(Part of a data file)
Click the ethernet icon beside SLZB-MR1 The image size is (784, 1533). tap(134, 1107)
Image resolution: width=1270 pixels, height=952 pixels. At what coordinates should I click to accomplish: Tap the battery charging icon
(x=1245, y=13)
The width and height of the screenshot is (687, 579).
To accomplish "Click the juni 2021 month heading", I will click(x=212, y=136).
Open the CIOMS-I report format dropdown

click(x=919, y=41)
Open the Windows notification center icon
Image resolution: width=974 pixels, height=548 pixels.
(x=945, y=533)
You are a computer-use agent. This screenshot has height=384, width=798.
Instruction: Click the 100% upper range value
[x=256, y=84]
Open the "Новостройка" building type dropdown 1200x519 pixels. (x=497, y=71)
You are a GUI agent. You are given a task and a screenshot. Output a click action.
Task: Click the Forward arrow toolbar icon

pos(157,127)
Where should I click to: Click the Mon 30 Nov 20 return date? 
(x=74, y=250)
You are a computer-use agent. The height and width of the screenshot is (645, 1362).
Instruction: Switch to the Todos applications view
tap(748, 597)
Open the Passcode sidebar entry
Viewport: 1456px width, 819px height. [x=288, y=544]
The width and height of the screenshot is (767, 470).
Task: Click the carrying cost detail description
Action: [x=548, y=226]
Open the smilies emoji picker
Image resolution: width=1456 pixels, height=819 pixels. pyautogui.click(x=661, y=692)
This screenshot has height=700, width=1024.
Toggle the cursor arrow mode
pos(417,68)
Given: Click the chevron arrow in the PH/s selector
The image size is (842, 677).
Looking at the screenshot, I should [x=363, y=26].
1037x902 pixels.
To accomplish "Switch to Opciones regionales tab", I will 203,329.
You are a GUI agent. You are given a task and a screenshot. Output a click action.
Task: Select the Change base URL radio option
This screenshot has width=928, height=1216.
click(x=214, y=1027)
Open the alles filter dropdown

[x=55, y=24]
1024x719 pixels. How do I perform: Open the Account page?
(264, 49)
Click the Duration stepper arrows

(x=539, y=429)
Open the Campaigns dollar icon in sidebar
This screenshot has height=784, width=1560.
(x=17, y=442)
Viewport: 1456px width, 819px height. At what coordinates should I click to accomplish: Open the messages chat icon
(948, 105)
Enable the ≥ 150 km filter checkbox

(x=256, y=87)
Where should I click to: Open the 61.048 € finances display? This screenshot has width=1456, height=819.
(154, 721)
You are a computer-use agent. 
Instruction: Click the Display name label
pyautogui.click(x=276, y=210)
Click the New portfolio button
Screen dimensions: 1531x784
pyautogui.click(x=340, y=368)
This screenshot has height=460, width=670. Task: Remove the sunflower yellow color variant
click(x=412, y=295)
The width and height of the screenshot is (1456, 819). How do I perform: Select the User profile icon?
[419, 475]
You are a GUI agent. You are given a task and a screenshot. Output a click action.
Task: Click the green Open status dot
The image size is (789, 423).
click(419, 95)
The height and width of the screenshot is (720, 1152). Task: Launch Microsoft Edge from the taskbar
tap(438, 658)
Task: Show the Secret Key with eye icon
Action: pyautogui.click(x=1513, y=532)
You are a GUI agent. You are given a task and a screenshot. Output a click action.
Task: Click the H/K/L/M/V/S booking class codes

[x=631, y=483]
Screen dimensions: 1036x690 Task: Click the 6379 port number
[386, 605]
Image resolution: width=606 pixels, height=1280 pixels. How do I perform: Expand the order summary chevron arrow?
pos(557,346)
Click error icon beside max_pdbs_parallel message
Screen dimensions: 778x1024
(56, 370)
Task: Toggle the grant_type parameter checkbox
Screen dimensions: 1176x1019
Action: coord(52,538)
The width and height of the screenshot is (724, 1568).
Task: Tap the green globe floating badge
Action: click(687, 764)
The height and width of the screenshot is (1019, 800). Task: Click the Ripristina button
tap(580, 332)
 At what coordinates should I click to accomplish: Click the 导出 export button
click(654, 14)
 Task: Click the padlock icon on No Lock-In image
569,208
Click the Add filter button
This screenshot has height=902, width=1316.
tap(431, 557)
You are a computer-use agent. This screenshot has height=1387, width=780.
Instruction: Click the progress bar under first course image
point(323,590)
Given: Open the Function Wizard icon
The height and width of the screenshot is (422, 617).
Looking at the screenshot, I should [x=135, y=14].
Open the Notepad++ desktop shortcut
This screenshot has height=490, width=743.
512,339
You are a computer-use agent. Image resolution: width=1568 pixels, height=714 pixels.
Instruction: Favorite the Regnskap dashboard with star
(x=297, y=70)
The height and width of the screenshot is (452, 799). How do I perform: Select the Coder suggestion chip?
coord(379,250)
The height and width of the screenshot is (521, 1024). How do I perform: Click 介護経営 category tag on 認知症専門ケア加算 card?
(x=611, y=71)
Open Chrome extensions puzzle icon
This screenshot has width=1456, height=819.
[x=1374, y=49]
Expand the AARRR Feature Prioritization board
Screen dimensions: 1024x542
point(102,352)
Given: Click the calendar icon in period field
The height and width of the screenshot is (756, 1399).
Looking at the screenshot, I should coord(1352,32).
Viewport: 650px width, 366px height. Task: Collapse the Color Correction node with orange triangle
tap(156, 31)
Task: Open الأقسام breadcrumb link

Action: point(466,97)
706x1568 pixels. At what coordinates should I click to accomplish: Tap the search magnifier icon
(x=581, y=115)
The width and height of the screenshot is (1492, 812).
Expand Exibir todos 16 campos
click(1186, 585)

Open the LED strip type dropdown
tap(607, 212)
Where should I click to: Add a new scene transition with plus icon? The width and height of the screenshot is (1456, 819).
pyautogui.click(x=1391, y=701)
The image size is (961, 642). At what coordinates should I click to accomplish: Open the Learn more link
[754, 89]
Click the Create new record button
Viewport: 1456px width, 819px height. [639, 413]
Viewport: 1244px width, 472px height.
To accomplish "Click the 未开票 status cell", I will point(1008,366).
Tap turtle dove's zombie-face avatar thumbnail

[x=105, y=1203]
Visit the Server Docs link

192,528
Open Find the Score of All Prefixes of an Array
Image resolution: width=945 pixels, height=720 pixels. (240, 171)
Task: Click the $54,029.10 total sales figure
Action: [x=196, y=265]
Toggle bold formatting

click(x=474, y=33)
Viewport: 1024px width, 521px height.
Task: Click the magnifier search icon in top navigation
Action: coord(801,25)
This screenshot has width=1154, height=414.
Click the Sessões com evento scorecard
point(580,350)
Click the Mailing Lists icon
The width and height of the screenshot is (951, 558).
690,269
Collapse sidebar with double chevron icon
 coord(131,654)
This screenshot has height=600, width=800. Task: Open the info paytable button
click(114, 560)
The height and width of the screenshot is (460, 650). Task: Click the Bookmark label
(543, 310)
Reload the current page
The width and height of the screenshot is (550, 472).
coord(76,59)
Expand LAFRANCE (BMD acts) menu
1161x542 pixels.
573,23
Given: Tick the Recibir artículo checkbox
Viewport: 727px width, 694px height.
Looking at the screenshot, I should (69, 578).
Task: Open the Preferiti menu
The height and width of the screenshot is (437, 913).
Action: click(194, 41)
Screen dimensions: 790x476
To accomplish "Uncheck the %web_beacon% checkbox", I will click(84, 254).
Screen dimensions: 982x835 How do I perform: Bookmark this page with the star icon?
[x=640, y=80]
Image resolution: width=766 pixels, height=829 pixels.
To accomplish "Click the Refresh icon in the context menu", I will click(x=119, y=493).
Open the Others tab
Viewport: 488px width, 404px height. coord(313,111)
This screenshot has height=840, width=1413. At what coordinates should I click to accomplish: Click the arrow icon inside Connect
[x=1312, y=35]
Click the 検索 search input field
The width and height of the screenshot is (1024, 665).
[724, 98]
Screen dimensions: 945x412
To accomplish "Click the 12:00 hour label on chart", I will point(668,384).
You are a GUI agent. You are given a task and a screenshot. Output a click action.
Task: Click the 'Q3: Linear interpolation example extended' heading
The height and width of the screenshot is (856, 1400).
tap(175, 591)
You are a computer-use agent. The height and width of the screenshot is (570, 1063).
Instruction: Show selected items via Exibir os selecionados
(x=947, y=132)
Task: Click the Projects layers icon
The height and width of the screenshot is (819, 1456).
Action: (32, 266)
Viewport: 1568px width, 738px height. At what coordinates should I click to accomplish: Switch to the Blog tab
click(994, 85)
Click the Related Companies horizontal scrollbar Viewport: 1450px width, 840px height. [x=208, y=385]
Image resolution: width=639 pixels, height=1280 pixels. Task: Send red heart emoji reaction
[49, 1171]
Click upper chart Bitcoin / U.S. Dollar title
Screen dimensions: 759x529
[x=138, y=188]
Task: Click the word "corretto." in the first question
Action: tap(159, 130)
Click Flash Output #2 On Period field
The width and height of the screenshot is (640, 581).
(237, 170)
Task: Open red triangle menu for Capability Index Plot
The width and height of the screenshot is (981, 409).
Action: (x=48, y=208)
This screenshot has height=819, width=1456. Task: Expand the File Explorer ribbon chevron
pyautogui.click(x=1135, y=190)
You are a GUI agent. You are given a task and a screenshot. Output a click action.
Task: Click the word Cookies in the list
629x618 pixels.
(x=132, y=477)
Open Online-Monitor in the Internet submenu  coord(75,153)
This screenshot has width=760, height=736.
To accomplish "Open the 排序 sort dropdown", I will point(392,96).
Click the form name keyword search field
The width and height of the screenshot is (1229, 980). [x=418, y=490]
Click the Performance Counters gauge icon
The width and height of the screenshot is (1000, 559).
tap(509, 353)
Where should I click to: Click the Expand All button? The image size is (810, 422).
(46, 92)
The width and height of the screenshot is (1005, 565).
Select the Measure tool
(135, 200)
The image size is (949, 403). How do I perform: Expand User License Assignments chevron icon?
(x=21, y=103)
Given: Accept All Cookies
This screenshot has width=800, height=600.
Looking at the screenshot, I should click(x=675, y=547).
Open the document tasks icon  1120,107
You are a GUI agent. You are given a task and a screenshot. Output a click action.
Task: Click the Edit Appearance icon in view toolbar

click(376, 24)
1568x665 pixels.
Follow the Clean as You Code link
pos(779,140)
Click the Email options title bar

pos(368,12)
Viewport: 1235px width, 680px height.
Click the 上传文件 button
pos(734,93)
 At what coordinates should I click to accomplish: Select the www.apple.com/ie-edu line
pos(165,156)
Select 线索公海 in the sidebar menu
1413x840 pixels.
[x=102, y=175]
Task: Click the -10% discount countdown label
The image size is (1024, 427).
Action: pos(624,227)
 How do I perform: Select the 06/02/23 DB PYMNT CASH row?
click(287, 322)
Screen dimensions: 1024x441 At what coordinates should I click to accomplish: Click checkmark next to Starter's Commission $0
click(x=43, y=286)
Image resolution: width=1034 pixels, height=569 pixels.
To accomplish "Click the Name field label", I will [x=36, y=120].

### Exercise aim
Print the stretch of lines from the one containing "Screen dimensions: 982x835" through the one containing "Click the Related", reproducing each line exactly.

### Final result
Screen dimensions: 982x835 How do I perform: Bookmark this page with the star icon?
[x=640, y=80]
Image resolution: width=766 pixels, height=829 pixels.
To accomplish "Click the Refresh icon in the context menu", I will click(x=119, y=493).
Open the Others tab
Viewport: 488px width, 404px height. coord(313,111)
This screenshot has height=840, width=1413. At what coordinates should I click to accomplish: Click the arrow icon inside Connect
[x=1312, y=35]
Click the 検索 search input field
The width and height of the screenshot is (1024, 665).
[724, 98]
Screen dimensions: 945x412
To accomplish "Click the 12:00 hour label on chart", I will point(668,384).
You are a GUI agent. You are given a task and a screenshot. Output a click action.
Task: Click the 'Q3: Linear interpolation example extended' heading
The height and width of the screenshot is (856, 1400).
tap(175, 591)
You are a computer-use agent. The height and width of the screenshot is (570, 1063).
Instruction: Show selected items via Exibir os selecionados
(x=947, y=132)
Task: Click the Projects layers icon
The height and width of the screenshot is (819, 1456).
Action: (32, 266)
Viewport: 1568px width, 738px height. At what coordinates should I click to accomplish: Switch to the Blog tab
click(994, 85)
Click the Related Companies horizontal scrollbar Viewport: 1450px width, 840px height. [x=208, y=385]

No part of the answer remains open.